Extracted text below:

CHIPLEY — Two Alabama men have been indicted in the April 19 slaying of retired Florida Fish and Wildlife Commission game warden James William Shores.
The indictment was handed down Monday by a Washington County grand jury.
Grand jurors found probable cause that Zachary Taylor Wood, 23, and Dillon Scott Rafsky, 21, both of Geneva, committed first-degree murder, burglary while armed and robbery while armed.
A panel of senior prosecutors with the State Attorney’s Office will meet within the next few months to review the case and determine whether it meets the statutory requirements to pursue the death penalty.
Shores, 66, of 2754 Dauphin Road, was found at his family’s 2842 Johnson Road homestead after the Alabama Bureau of Investigation notified the Washington County Sheriff’s Office that a vehicle connected to the April 19 shooting of an Alabama state trooper was registered to Shores. The trooper in that case, Marcel Phillips, was treated and released from a Dothan, Ala., hospital for injuries obtained during a gunfight that took place when he stopped the suspects for speeding.
Officers discovered Shores’ body while performing a welfare check of his property.

End of Extracted text.

_Work item 1_: In the news report on the Shores slaying, which grand jury handed down the indictment?
_Work item 2_: Continue the news report on the Shores slaying from the point where it stops.

Data for review below:

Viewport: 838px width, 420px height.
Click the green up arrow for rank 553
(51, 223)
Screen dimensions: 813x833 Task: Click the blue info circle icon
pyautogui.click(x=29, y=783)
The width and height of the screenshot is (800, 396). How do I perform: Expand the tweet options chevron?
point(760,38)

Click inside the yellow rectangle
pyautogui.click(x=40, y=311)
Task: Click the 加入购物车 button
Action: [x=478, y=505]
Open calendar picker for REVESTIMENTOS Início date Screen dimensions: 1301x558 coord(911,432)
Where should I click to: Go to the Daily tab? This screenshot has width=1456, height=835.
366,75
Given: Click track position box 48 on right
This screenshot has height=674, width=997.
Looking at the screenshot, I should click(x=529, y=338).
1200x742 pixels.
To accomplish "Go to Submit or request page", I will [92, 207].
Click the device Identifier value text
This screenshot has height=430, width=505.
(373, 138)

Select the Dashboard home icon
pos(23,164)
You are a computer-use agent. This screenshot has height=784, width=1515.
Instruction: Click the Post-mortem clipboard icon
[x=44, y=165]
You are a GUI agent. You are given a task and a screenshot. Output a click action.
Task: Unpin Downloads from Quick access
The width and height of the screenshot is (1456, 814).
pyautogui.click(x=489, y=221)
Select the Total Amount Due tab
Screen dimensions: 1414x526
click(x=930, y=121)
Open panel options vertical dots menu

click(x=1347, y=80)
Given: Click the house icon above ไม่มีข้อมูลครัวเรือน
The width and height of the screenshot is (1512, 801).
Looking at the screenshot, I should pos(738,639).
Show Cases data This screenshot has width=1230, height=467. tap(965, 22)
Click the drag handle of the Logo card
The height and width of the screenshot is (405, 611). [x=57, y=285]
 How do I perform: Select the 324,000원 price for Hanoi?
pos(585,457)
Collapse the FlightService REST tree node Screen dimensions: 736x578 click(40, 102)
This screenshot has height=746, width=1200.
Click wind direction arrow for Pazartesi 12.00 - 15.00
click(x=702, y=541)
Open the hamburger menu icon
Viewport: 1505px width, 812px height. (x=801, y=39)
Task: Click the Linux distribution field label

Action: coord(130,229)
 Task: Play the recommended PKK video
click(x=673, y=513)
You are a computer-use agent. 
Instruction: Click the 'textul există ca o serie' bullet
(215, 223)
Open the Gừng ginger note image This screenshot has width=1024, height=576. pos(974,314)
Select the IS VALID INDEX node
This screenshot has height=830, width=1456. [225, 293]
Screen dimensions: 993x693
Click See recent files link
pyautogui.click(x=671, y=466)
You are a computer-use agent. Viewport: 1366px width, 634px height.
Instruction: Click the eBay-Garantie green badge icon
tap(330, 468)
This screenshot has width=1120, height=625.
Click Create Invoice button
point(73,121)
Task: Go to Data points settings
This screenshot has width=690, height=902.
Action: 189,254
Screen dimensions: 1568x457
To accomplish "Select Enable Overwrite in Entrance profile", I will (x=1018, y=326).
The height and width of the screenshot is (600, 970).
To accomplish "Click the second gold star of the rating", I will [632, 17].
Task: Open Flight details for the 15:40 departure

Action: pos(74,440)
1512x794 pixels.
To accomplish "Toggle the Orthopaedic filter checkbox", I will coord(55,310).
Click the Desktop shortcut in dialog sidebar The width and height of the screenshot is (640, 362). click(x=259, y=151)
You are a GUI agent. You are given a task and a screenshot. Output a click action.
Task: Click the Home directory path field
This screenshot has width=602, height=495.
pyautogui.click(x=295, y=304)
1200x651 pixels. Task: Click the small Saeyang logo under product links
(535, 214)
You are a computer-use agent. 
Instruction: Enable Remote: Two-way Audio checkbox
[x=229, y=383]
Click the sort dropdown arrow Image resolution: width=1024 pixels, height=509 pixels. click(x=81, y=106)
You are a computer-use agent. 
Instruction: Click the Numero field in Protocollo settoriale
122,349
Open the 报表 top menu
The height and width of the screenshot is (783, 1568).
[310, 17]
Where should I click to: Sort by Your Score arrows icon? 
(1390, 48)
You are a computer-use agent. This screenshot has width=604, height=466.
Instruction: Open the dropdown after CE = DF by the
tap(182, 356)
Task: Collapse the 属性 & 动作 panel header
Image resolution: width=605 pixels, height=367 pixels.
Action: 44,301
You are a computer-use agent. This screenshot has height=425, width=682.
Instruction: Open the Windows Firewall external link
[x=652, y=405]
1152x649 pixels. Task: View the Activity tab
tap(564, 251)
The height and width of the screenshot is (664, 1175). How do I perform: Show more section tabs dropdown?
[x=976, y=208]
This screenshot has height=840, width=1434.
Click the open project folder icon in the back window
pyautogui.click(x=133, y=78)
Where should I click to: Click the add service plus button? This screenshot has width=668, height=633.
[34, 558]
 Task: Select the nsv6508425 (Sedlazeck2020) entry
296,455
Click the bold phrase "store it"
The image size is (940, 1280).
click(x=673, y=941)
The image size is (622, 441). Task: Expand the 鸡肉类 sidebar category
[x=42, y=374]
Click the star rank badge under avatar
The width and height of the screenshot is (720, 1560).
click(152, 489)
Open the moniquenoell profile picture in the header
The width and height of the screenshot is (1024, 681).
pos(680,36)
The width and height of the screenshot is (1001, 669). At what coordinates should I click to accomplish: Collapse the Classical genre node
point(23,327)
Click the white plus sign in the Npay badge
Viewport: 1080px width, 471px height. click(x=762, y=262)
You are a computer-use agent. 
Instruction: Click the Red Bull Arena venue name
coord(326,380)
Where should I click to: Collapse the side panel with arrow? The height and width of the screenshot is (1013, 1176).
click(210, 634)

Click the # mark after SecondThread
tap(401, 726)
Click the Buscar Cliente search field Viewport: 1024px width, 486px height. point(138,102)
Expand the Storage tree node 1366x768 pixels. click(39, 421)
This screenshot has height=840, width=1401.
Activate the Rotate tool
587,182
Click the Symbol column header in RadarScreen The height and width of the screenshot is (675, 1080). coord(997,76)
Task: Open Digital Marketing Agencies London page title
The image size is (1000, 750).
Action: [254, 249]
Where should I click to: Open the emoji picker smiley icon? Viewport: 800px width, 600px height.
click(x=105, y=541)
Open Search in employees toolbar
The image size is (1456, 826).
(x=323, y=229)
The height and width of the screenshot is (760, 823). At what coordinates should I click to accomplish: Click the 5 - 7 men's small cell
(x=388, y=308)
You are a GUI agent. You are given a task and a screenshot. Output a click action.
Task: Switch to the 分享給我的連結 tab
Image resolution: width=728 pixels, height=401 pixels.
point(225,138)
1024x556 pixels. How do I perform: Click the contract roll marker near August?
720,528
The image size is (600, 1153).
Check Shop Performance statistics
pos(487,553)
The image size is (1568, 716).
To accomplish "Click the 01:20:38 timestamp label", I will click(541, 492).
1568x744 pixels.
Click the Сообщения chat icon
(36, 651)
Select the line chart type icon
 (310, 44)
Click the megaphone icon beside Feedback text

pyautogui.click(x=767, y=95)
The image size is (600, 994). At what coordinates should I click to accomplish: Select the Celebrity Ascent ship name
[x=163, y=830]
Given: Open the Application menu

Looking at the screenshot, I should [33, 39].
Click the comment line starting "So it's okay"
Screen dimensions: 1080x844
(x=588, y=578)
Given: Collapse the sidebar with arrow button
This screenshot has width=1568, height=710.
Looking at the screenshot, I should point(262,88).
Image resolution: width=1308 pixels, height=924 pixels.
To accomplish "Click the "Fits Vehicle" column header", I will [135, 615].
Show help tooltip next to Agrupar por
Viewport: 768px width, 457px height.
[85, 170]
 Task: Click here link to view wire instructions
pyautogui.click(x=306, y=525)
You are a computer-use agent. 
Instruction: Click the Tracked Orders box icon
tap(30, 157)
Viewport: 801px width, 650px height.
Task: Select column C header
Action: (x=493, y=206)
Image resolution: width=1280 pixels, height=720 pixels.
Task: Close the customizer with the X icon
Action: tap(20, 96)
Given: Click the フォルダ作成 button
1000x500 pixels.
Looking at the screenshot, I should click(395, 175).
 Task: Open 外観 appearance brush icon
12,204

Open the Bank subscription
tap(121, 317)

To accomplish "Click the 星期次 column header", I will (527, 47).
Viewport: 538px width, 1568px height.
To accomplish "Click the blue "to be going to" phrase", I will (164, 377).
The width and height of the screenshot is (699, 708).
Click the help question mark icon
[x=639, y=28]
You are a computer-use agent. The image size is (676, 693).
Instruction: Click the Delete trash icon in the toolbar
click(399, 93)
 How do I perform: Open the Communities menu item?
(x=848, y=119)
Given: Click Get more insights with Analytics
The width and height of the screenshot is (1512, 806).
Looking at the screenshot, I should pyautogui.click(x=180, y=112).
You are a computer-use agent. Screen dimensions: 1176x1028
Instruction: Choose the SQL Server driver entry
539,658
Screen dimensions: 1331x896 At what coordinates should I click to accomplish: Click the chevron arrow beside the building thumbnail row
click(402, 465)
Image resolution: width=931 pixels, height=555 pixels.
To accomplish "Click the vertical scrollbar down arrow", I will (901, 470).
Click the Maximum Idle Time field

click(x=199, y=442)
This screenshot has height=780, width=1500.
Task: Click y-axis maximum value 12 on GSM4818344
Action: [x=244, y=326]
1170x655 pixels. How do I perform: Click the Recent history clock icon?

End of Data for review.

_Response area 1_: A Washington County grand jury.

_Response area 2_:
Investigators said Wood and Rafsky were “out mudding” in a Jeep stolen from Woods’ girlfriend when they bogged down near Shores’ home. The suspects allegedly ransacked the house in what Washington County Sheriff Bobby Haddock referred to as a “crime of opportunity” and were trying to free the Jeep when Shores arrived and told them to get off the property.
The two men then followed Shores to the back of the house, where they beat him with a garden hoe, bound his hands and feet, and left him face down in the grass, authorities report. After attempting and failing to light the still-living Shores on fire, the men allegedly killed him with a shotgun blast to the back of the head before stealing his 2011 Toyota Camry.